Translation:The mountain is high.

September 22, 2017



don't do drugs mountains


Is this equivalent to "The mountain is tall"? Or does it mean the mountain is at high elevation? Rephrased, could you use "학교가 높습니다" to describe a one-story school on a mountain? Or does it mean the building itself is tall?


I was also wondering the same thing. One of the other statements in this lesson is "the road is high" using this same "높습니다 ," so given that context I infer that it really does deal with elevation (since obviously, a road can't be tall.


I think it's equivalent as a high mountain is a tall mountain


While they're the same in Korean, that's not the same in English. For instance, Mt Everest is the highest in the world but not the tallest.


Ah yes technically though that also depends on your definition of tall. Fortunately English has two words to be able to make that distinction.

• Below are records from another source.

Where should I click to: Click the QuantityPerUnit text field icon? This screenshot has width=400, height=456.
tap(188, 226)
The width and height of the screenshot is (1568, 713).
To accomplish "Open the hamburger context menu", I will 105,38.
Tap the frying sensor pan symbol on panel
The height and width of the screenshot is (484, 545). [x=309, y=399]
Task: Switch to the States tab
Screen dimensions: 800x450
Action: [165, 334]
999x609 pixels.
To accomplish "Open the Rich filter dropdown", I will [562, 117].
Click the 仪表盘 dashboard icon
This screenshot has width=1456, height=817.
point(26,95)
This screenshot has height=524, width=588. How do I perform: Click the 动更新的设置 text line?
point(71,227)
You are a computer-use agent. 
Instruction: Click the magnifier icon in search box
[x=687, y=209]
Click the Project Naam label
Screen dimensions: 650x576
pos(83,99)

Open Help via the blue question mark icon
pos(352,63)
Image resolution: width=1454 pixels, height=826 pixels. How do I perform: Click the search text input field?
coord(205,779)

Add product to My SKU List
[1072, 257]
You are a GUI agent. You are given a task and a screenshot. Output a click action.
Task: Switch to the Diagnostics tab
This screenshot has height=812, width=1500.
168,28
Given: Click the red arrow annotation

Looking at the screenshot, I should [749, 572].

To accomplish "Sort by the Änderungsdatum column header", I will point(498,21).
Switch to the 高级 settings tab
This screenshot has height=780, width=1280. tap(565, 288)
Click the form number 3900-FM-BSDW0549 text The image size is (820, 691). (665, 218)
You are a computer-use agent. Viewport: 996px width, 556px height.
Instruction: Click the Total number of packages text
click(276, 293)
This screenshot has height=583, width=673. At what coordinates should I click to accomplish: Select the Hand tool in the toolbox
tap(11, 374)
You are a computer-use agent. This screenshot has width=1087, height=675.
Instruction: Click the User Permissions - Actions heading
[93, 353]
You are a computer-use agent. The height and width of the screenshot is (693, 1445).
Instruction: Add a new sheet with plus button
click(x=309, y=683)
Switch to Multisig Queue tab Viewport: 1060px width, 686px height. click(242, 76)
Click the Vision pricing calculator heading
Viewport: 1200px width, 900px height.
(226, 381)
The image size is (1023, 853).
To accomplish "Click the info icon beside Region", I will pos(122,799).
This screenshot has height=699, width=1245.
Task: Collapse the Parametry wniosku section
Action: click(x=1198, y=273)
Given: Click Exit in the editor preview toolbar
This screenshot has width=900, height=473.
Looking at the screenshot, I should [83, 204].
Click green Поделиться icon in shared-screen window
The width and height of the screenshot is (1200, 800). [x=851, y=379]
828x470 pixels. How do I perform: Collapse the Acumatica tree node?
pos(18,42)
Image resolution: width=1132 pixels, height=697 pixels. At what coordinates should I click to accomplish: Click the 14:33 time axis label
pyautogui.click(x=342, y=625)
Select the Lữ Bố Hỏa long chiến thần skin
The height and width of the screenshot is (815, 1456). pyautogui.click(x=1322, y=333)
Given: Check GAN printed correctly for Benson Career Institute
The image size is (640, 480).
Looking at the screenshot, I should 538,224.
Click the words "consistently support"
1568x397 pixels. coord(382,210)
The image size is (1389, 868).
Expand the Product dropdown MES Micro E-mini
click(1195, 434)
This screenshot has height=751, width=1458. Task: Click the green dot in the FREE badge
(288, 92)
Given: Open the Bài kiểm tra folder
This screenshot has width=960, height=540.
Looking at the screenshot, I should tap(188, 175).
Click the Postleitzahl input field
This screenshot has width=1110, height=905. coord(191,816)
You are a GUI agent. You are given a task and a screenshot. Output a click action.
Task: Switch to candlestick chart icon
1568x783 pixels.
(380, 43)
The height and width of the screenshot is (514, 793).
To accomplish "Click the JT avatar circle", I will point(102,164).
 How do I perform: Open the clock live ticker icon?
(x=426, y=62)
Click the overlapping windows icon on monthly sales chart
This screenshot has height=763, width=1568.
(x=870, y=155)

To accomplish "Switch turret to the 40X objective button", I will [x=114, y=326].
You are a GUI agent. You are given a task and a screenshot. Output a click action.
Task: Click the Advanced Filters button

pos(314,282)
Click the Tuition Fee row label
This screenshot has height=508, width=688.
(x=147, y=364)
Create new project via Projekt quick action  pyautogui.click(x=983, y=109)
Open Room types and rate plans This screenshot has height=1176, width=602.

I think Korean, like Spanish's "alto", only has the one word and is unable to make that distinction without additional context


Sure, but the generally understood definitions have high meaning how far up something is relative to the ground/sea level and tall meaning how far up its top is relative to its bottom/base.

Like, I'd be just as tall (well, short, actually) if I went high up in an airplane.

This is just the tip of the iceberg of words that translate to more than one thing between Korean and English.


But ain't no mountain high enough


The mountain is in Colorado


san dont do drugs man


Dont do drugs mountain you know better


The valley is low.


I personally found San E to be more medium height than tall...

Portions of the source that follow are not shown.